13.2.11

Feeling Huge

So I ended up eating that bagel. Oh, and then my mom couldn't drive me back to school, so I had to go home to London with her, and on the way, she made me stop at Harvey's. At first she said "Oh look there's a Wendy's, let's go!" I was driving so I pretended to miss the turn, and she said "Oh... oh nevermind, turn here, let's go to Harvey's!"
She just wanted to share a nice, fast meal with her daughter. I get that. And she was hypoglycemic and needed to eat and we couldn't afford fast food often when I was younger, so now when we can, she likes to take advantage of it and get it as a treat.
But I so didn't want to eat any more! I already felt huge from the bagel.
I had no choice though. Half a burger, half a Medium Fries, and a whole root beer later, I wanted to cry. But I drove us home and pretended all was well.
Eating that much set something off in me, I don't know. I suddenly wanted to eat everything in sight.
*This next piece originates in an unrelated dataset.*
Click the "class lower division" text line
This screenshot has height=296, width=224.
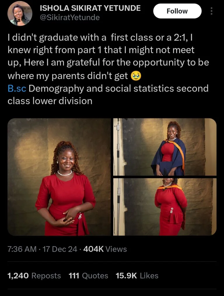(x=50, y=101)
I managed not to eat anything when we got home, but that night when I went to this awesome LGBTQ youth group I like to frequent when I'm in London, and they always have snacks. And I ate them. I had tortilla chips and salsa, and several cookies. Then we went to a café and I had two London Fogs and a brownie.
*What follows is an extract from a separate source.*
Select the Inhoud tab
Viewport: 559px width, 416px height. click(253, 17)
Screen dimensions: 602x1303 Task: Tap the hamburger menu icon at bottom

I'm so disgusting! Of course, when I got back home, I'd put on pounds. I'm at 146.1 pounds now. I realize some of it is water weight, but I was really starting to lose! I'm so upset.
But today when I left, I said I'd grab breakfast on the train, so I didn't have to eat today. My plan is to fast for 10 days. I may have to have an apple juice a day in addition to my water, but we'll see.
The only problem there is that my mom is visiting on Tuesday night. She said, "It will be nice, we'll go out to dinner!" and I love spending time with her, so I felt really bad but told her I had a lot of homework. She looked a bit disappointed, but then she brightened up and said she'd order pizza. I must have made my "But-I'm-Busy" face, because then she said, "Okay, I'll grab pad thai for you, and drop in and say hi. Okay?"

I love her so much, she's so sweet. Pad thai is my favourite food, so it will be so hard not to eat it if she brings it. In fact, I can pretty much guarantee that I am going to eat that pad thai. Especially because I do want to spend time with her, so I'll probably ask her to stay, which means I'll have to eat it in front of her, which means I'll have to eat it. So I guess I'll do an-apple-juice-a-day from now until Tuesday, eat the pad thai, and then do a fast for 10 days starting Wednesday. Looks like that's my only option, really.
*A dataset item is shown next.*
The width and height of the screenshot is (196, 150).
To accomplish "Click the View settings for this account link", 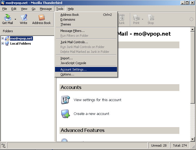I will coord(97,100).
My body feels so bulky after eating yesterday... disgusting. But I bought some nice candles and incense, so I relaxed tonight and finished some reading for a midterm on Tuesday. I hope I'll do well.

I also got new anti-depressants. They can make you a bit nauseous, so you're supposed to take them with a meal. Fuck that. But they also apparently act as an appetite suppressant, and can make you lose weight, so that's good. It's Venlafaxine. I did indeed feel nauseous (although it was about an hour later), so I went to bed. Then I woke up, and now I can't get back to sleep. Still nauseous... it could be unrelated. I don't know.

Well... I guess I'm going to go get an apple juice and watch skins.